My money is on facebook growing even more, especially once the IPO happens. But...remember what happened to AOL. They came from behind to overtake Compuserve, GEnie, and Prodigy to become the biggest online service company. Grew too fast. And it all imploded on them for one reason or another, including the explosion of the Web, and the idea that everything they offered for a stiff monthly fee was more or less available for free, and with unlimited bandwidth, on the Internet-at-large. During peak usage, I was shelling out around $50/month with Compuserve, and at best, I was comped for access to one area since I was a sysop. In comparison, my first dial-up account was $15/month, and I could putz around online for as long as I wanted. Back then, nobody even figured that you could get online and not have to belong to one of the big service providers out there.

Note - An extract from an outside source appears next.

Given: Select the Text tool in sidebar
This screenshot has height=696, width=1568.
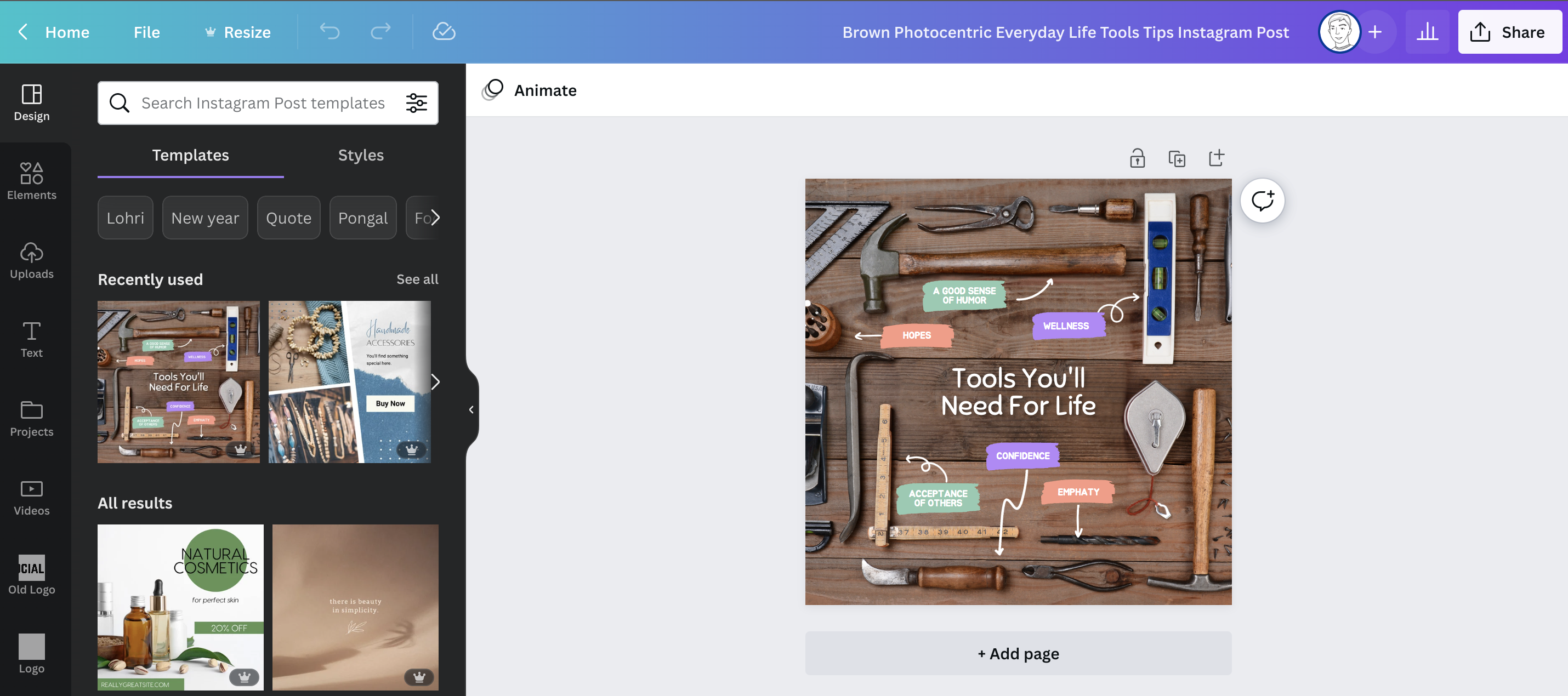Looking at the screenshot, I should [32, 339].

I just think there are too many social media sites out there. Instagram is cool, but if I'm signed up for a half dozen other social media services, why would my friends want to "befriend" me at yet another service? It gets old. Nobody can agree on any one service they want to all join up at--I personally avoid facebook for numerous reasons, yet only some of them want to join me on G+ or
Path. I'm actually liking Twitter more as I have increased usage: 140 characters, no strings attached, and my accounts are either public or private (aka "protected").

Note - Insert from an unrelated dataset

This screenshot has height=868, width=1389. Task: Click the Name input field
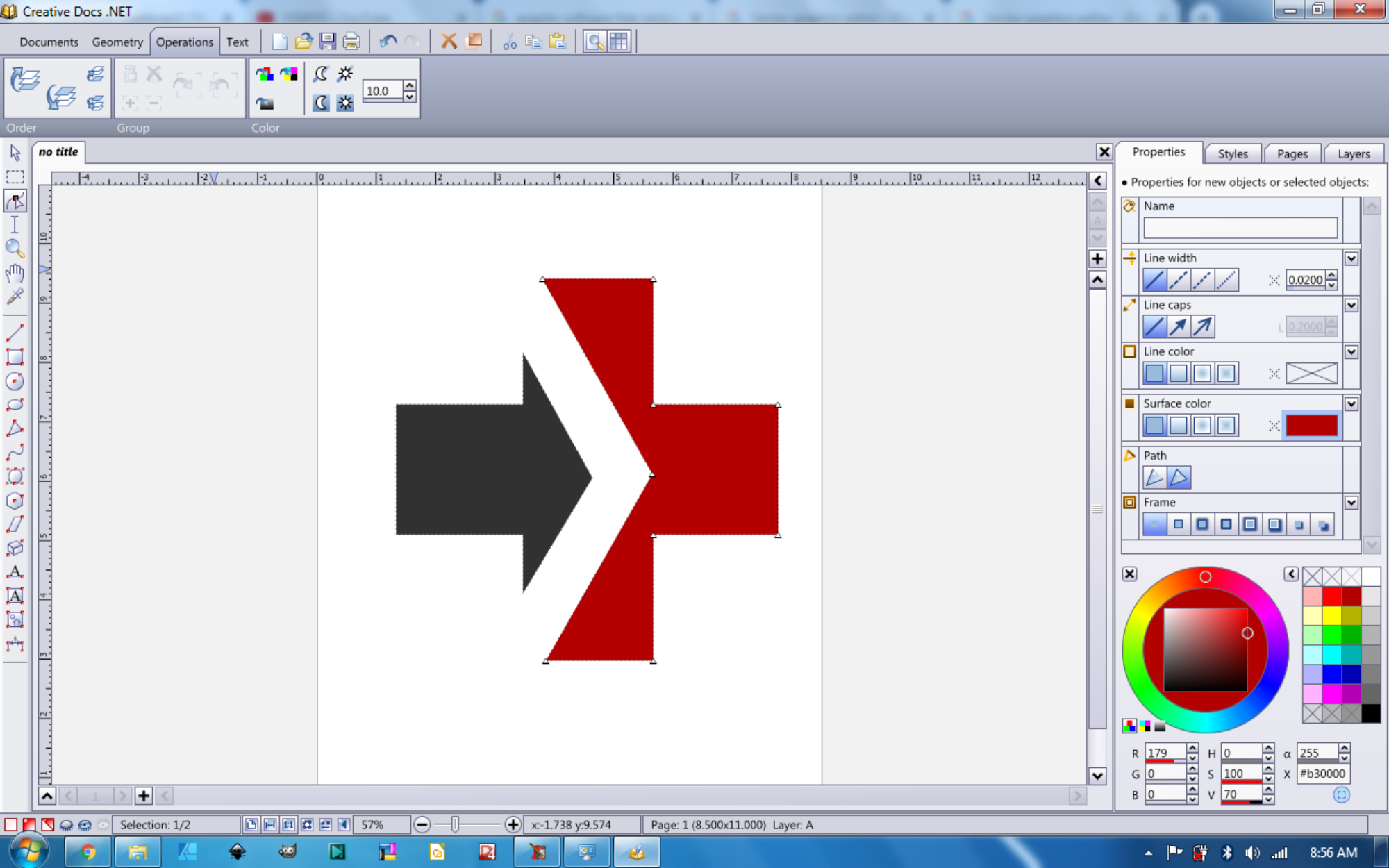tap(1240, 228)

My gut instinct is that there will be a major shake-out. Someone like facebook will implode for getting too big, too fast, and getting too many people PO'ed at their lack of respect for member privacy. It is not like members will then flock to G+ or another service (as they did when MySpace became redundant)--something completely different may come along to replace the existing sites, a way we can network yet remain free of any one particular service.